TEXT PROVIDED =>

Posted by Martha DiMeo on June 1st, 2013 | 1 Comment

Demand for stock imagery has increased exponentially. According to the 26th Annual Stock Visual Survey—sponsored by iStockphoto and published last fall in GD USA magazine—stock visuals as a creative resource have progressed from marginal to mainstream to indispensable.

The Numbers

Some very significant numbers came out of the report:
—98% of creatives reported using stock imagery
—70% reported using stock imagery more than 20 times during the course of the year,
—1 in 3 creatives reported using stock imagery more than 100 times in that same year

Improving  Stock Photography

That’s a lot of stock photography. And, it is being used for good reason. It offers many advantages to the digital workflow that now shapes the graphic design business. Specifically—choice, accessibility, convenience, affordability, and short turnaround times.

DATASET EXCERPTS =>
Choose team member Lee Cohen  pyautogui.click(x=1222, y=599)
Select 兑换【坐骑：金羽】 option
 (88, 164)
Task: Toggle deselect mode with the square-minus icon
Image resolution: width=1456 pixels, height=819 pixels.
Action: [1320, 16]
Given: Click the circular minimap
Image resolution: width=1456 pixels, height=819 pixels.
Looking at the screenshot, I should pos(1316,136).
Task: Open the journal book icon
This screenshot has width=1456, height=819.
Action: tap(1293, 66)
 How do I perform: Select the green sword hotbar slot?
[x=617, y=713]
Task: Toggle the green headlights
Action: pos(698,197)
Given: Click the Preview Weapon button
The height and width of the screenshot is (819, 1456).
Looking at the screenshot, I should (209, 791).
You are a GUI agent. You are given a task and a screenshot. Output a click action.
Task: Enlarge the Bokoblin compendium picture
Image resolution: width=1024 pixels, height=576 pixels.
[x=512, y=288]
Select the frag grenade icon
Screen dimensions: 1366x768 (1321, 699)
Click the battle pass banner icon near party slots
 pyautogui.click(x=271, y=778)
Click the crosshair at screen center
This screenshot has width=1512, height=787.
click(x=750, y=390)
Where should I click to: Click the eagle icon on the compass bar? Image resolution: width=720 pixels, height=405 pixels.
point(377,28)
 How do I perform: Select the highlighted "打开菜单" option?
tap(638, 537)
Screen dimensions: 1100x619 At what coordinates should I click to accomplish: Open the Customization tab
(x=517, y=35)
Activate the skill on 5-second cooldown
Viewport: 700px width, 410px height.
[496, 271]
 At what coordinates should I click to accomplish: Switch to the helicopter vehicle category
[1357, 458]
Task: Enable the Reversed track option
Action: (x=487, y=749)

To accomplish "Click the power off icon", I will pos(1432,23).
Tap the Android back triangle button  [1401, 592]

EXERCISE INSTRUCTIONS =>
[a] Answer these questions using the post on stock imagery:
(i) Which company sponsored the 26th Annual Stock Visual Survey?
(ii) What share of creatives reported using stock imagery more than 100 times in the year?
(iii) Which advantages of stock photography does the post name?
[b] Write the next part of the post on stock imagery, starting after its final sentence.

SOLVED PROBLEMS =>
[a]
(i) iStockphoto
(ii) 1 in 3
(iii) Choice, accessibility, convenience, affordability, and short turnaround times

[b]
But, there is one tenuous aspect with stock photography—reproduction quality. The file you receive may not be optimized for your specific reproduction needs—whether for digital media or the high demands of print. Seldom, if ever, should a stock photograph go into a final design piece without being adjusted. I make this recommendation from experience. Hundreds and hundreds of stock photos have crossed my desk for review.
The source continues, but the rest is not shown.